MATERIALS PROVIDED:
--*--
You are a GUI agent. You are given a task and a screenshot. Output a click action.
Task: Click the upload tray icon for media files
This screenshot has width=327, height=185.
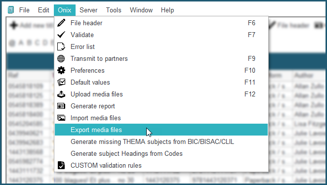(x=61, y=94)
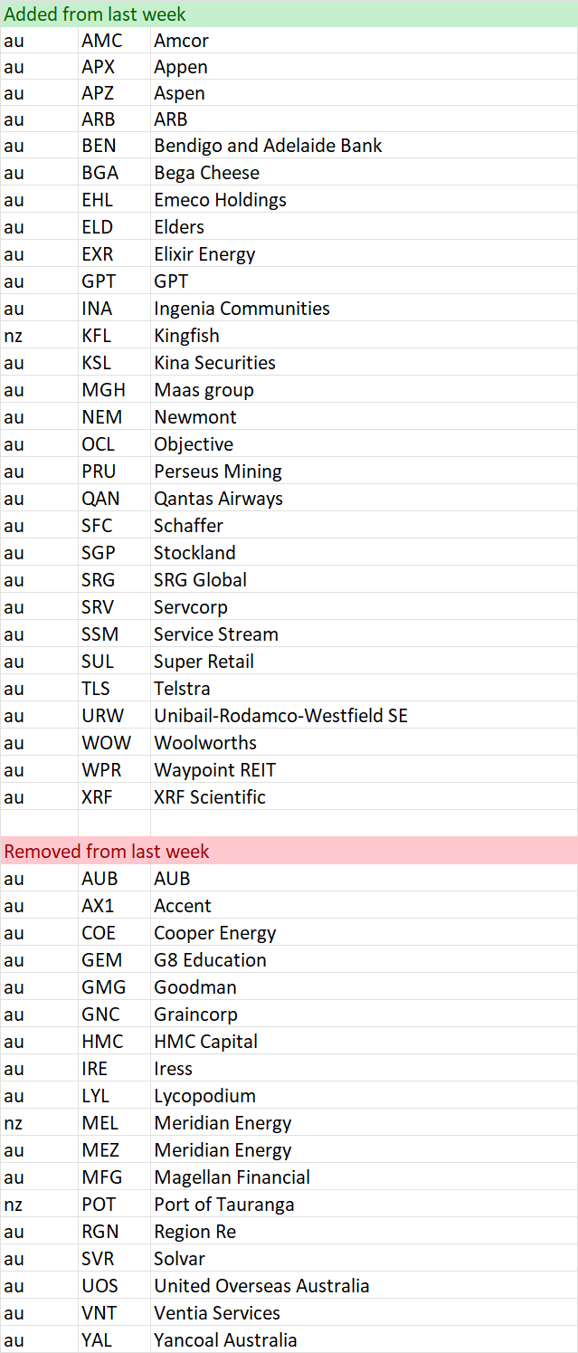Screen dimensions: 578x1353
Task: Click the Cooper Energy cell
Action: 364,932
--*--
TASK DIRECTIONS:
Once the pictures are set aside, repeat the data above exactly.

WRITTEN SOLUTION:
You are a GUI agent. You are given a task and a screenshot. Output a click action.
Task: Click the upload tray icon for media files
This screenshot has width=327, height=185.
(x=61, y=94)
Screen dimensions: 578x1353
Task: Click the Cooper Energy cell
Action: 364,932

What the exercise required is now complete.